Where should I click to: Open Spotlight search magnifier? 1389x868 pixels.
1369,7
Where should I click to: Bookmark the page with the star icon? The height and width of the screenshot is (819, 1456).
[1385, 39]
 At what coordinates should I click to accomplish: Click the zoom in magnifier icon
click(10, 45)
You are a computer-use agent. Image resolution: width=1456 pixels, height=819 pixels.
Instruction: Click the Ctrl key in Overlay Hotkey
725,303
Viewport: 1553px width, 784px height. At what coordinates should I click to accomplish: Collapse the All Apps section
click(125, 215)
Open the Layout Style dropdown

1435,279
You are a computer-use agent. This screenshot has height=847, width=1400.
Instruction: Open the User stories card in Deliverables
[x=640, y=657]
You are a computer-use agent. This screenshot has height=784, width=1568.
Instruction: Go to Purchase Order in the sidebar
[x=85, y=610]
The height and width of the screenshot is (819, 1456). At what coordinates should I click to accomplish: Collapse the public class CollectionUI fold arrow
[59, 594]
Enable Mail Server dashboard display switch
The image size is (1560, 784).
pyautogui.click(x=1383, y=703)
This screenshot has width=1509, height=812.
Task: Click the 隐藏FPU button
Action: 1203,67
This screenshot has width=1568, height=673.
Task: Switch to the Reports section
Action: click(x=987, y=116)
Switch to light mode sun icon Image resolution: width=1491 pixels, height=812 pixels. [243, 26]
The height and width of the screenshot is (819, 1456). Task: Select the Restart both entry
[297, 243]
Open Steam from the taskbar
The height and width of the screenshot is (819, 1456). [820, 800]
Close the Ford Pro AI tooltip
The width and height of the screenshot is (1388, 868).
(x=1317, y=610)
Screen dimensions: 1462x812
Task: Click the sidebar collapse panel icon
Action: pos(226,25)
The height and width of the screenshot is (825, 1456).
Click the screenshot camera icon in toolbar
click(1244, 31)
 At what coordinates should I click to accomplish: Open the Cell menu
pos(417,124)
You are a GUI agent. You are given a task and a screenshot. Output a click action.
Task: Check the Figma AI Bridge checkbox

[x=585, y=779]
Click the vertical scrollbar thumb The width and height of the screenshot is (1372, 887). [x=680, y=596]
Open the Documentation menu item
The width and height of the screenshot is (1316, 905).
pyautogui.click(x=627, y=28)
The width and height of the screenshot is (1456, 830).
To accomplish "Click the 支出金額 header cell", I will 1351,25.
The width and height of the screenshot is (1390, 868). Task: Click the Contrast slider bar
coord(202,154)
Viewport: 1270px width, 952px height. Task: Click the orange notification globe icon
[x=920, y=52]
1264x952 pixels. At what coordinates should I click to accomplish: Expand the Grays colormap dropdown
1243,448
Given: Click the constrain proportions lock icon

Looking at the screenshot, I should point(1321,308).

INSTRUCTIONS FOR THE TASK -
Count how many lines in the listing above hold "agent". Supply only that number.

WRITTEN SOLUTION -
4